Hi Pete,
On Apr 28, 2010, at 19:22 , Peter Elmer wrote:
> Hi,
>
> On Apr 28, 2010, at 18:58, Stephan Wiesand <[log in to unmask]> wrote:
>> On Apr 27, 2010, at 00:15 , Brett Viren wrote:
>>> We recently started running our C++ analysis code on 64bit SL5.3 and
>>> have been surprised to find the memory usage is about 2x what we are
>>> used when running it on 32 bits. Comparing a few basic applications
>>> like sleep(1) show similar memory usage. Others, like sshd, show only a
>>> 30% size increase (maybe that is subject to configuration differences
>>> between the two hosts).
>>>
>>> I understand that pointers must double in size but the bulk of our
>>> objects are made of ints and floats and these are 32/64 bit-invariant.

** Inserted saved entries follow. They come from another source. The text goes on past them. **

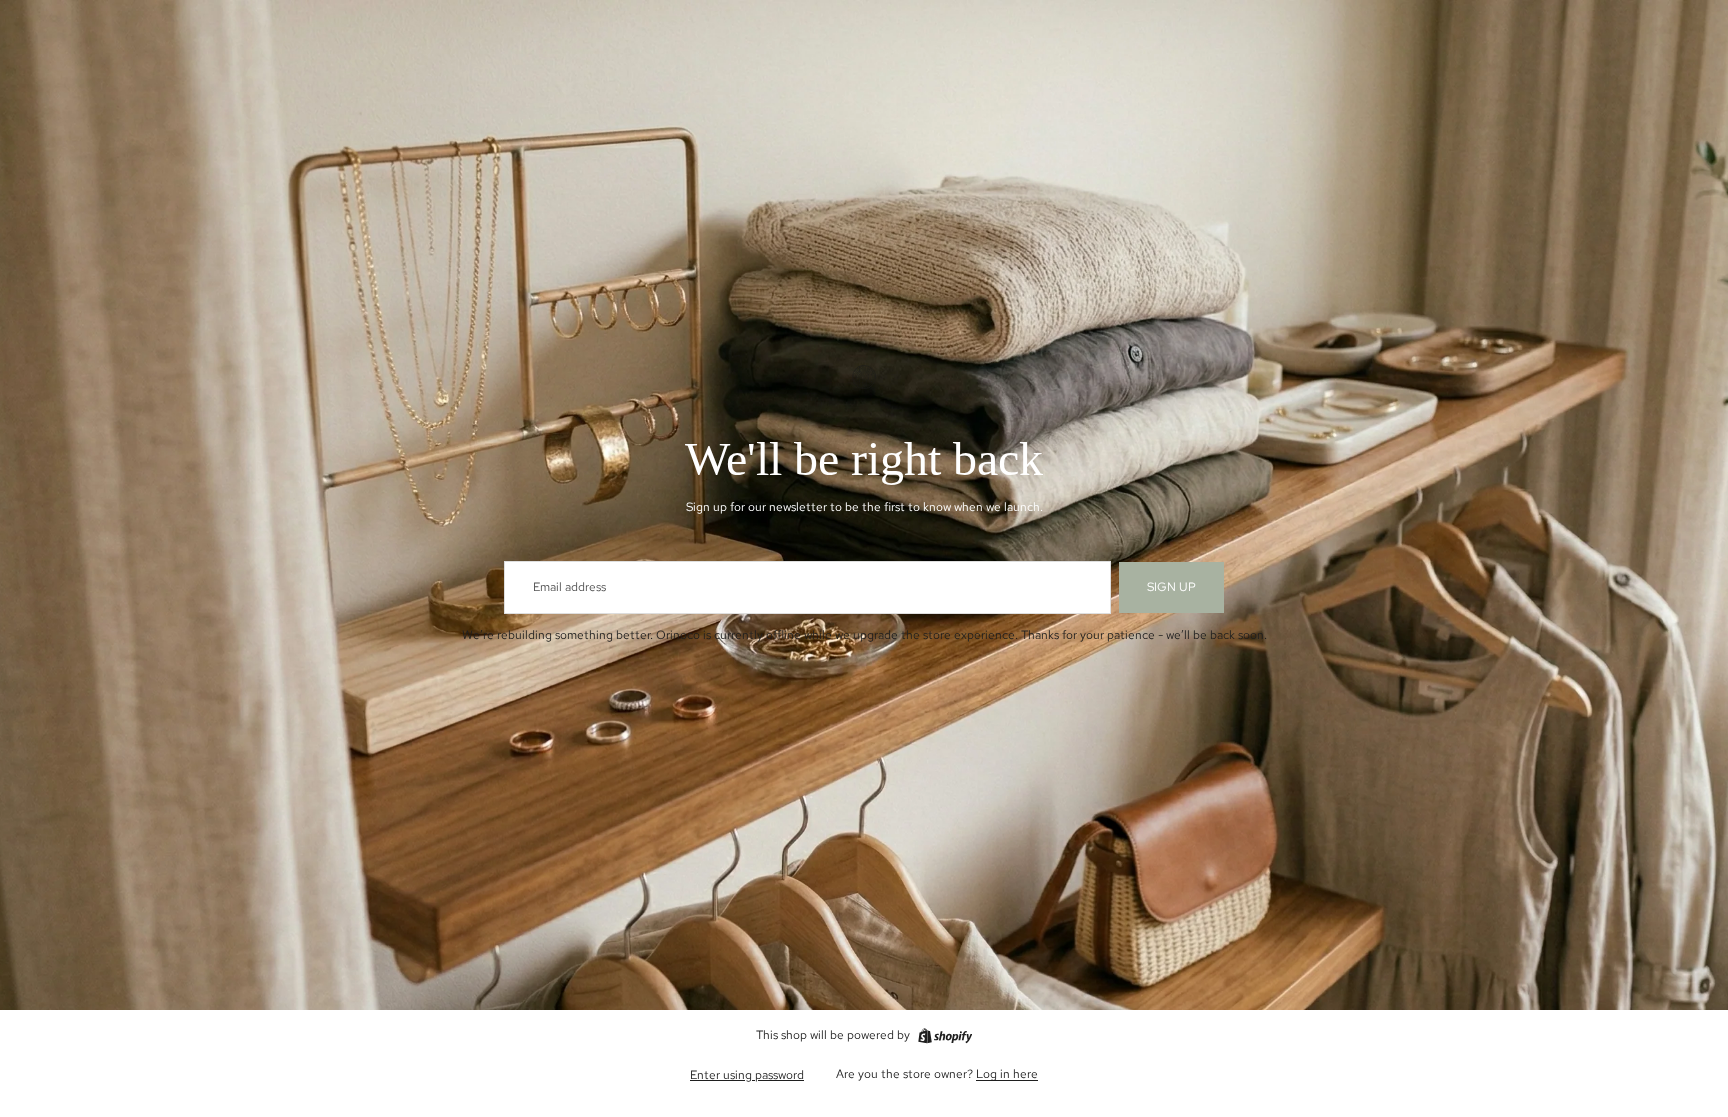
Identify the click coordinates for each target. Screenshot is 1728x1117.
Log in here (1007, 1074)
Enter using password (747, 1075)
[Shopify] (945, 1036)
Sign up (1171, 587)
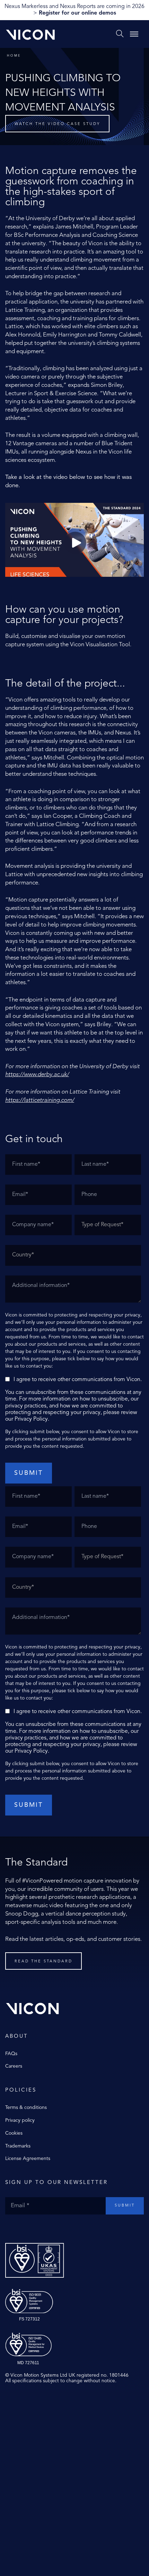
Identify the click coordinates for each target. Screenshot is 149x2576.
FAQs (11, 2053)
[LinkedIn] (36, 2228)
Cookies (14, 2133)
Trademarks (17, 2146)
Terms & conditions (26, 2107)
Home (14, 55)
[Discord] (43, 2228)
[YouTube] (29, 2228)
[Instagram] (22, 2228)
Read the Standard (43, 1961)
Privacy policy (20, 2120)
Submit (125, 2206)
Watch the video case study (57, 124)
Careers (13, 2066)
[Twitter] (15, 2228)
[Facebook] (8, 2228)
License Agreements (27, 2158)
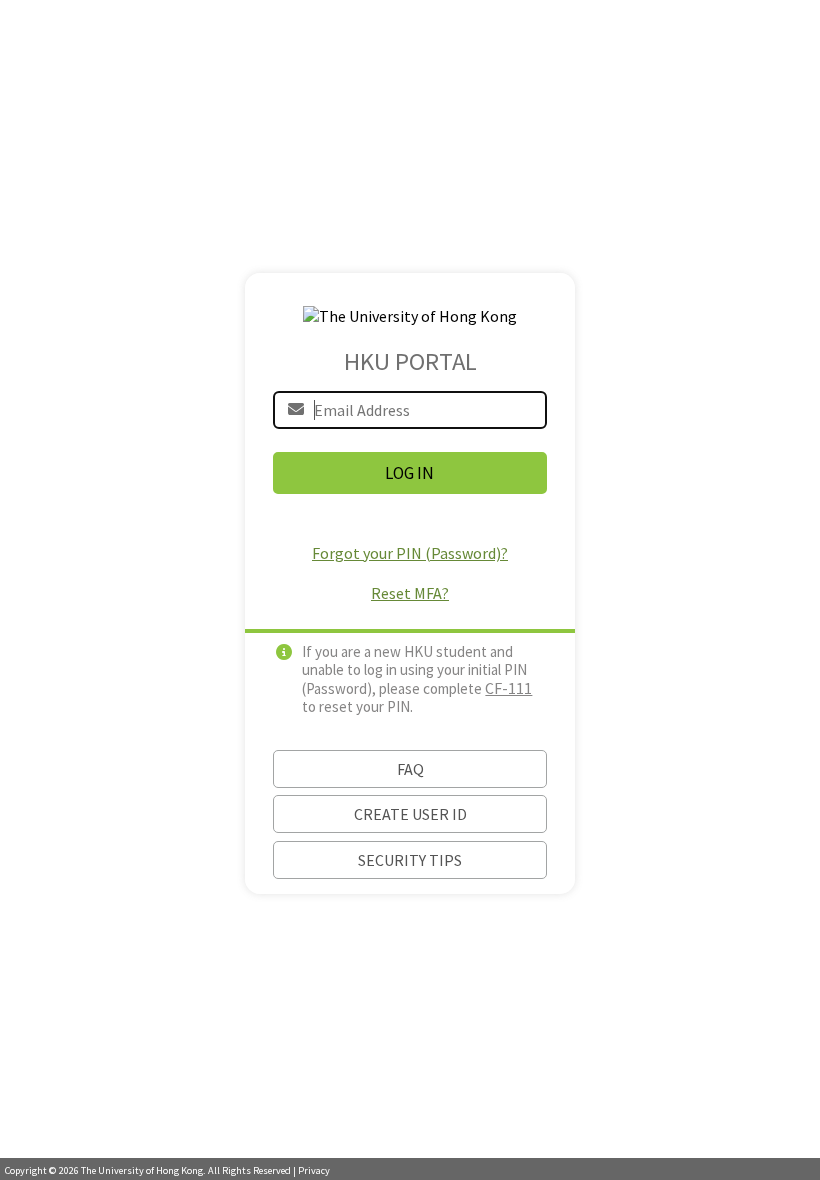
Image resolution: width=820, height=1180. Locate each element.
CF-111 (508, 688)
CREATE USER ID (410, 814)
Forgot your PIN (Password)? (410, 553)
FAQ (410, 769)
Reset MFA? (410, 593)
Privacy (314, 1170)
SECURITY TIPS (410, 860)
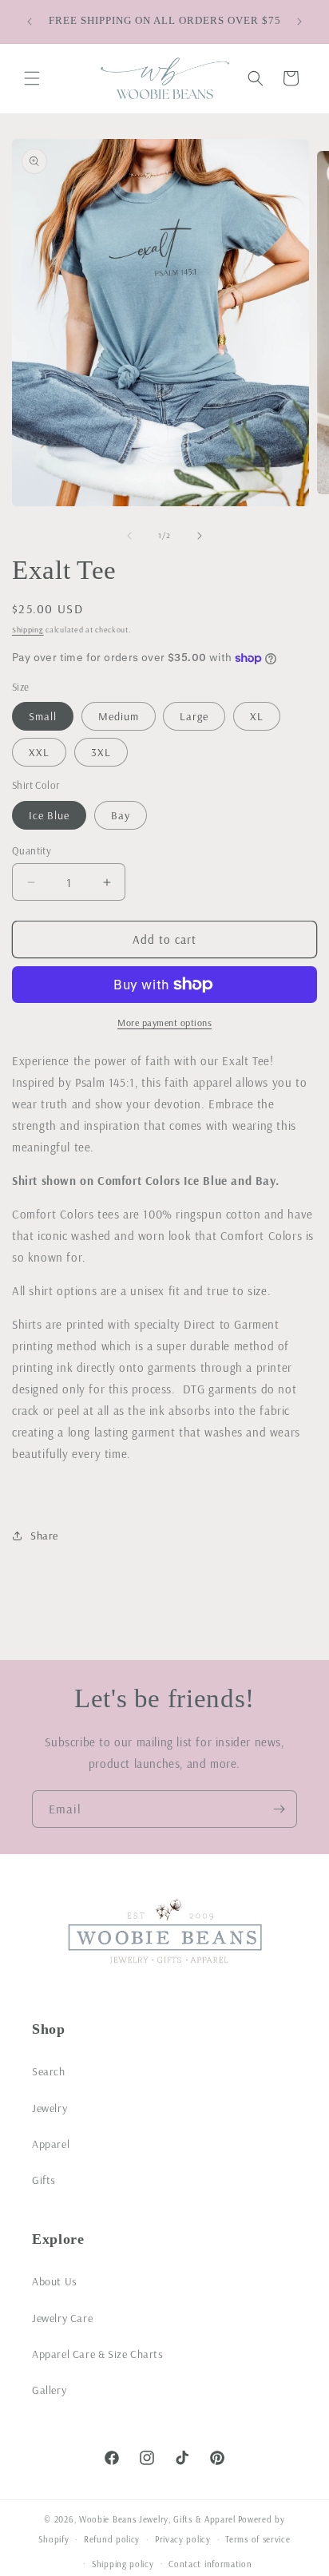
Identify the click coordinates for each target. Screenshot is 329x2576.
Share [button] (44, 1535)
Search (48, 2071)
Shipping (28, 629)
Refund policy (112, 2539)
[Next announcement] (299, 21)
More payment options (164, 1022)
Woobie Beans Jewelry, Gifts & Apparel (157, 2519)
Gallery (49, 2390)
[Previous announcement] (29, 21)
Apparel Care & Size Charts (98, 2354)
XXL (39, 752)
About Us (54, 2281)
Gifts (44, 2180)
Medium (118, 716)
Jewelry (49, 2108)
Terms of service (257, 2539)
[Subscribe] (278, 1809)
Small (43, 716)
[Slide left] (129, 535)
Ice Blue (49, 815)
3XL (101, 752)
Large (194, 716)
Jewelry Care (62, 2318)
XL (257, 716)
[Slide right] (199, 535)
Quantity (31, 850)
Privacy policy (183, 2539)
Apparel (50, 2144)
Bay (120, 815)
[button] (32, 78)
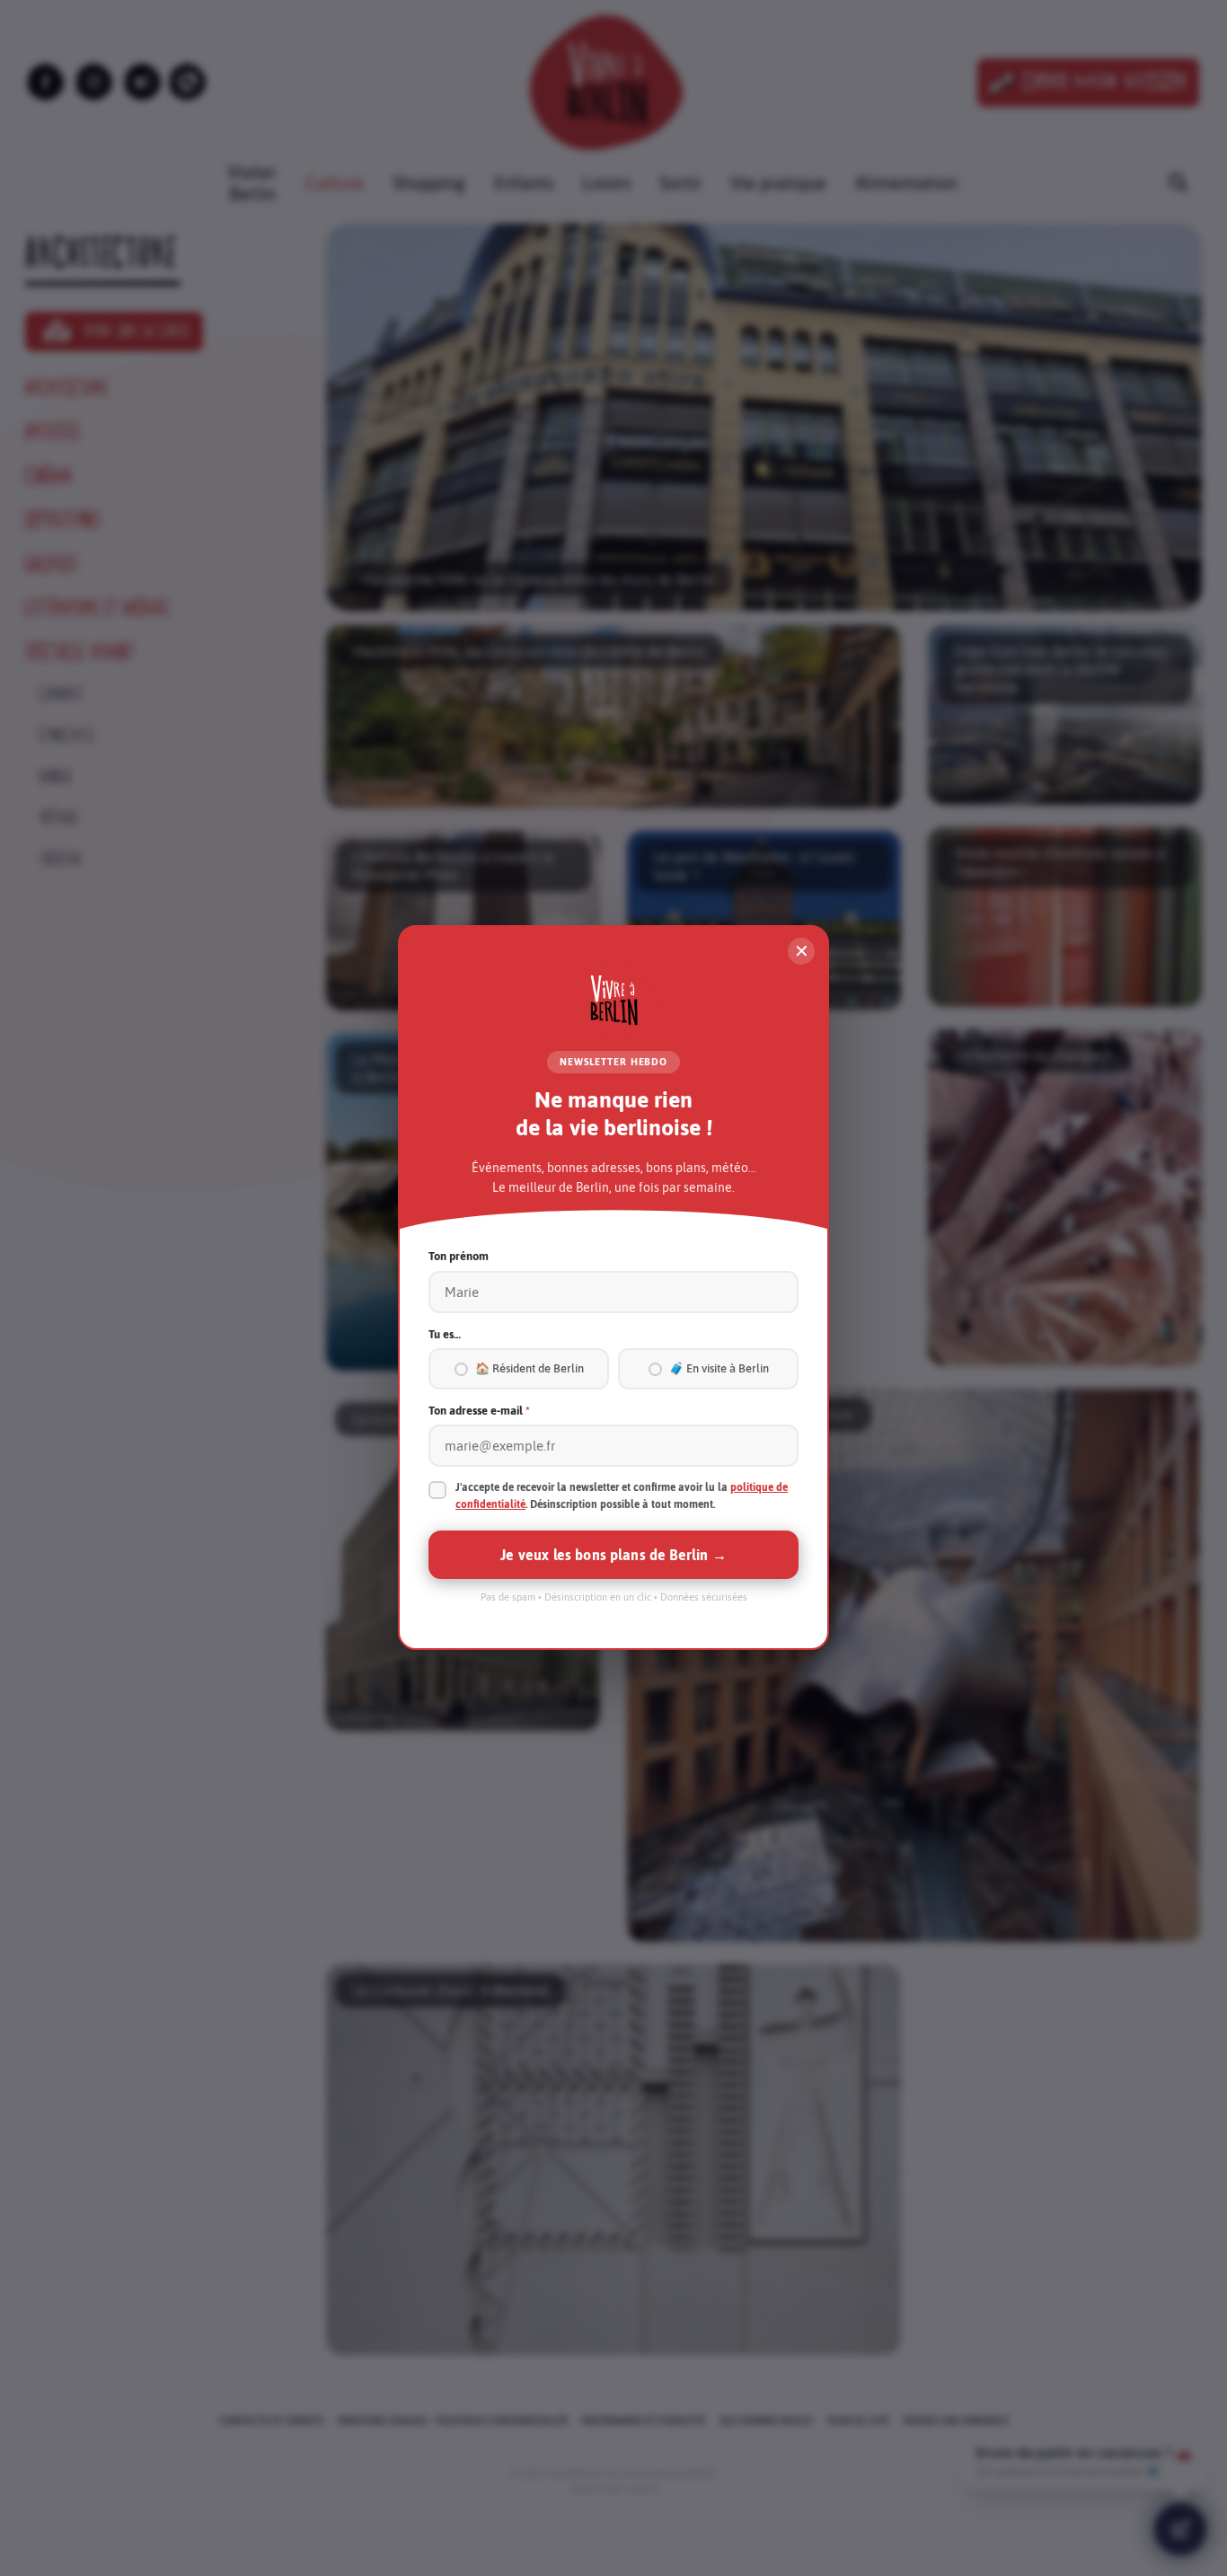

>>> I found[1] that poorly defined structs containing pointers can bloat
>>> even on non-pointer data members due the padding needed to keep
>>> everything properly aligned. It would kind of surprise me if this is
>>> what is behind what we see.
>>>
>>> Does anyone have experience in understanding or maybe even combating
>>> this increase in a program's memory footprint when going to 64 bits?
>>
>> Is it real or virtual memory usage that's increasing beyond expectations?
>>
>> Example: glibc's locale handling code will behave quite differently in the 64-bit case. In 32-bit mode, even virtual address space is a scarce resource, while in 64-bit mode it isn't. So in the latter case, they simply mmap the whole file providing the info for the locale in use, while in the former they use a small address window they slide to the appropriate position. The 64-bit case is simpler and thus probably less code, more robust and easier to maintain. And it's probably faster. The 32-bit case uses less *virtual* memory - but *real* memory usage is about the same, since only those pages actually read will ever be paged in. This has a dramatic effect on the VSZ of "hello world in python". It does not on anything that really matters - in particular, checking the memory footprints of sleep & co. is not very useful because they're really small compared to typical HEP analysis apps anyway.
>
> You can work around the locale thing for any batch application (for which that usually should
> not matter) by setting the LANG envvar to "C". For a single process this will only be about 50MB, though.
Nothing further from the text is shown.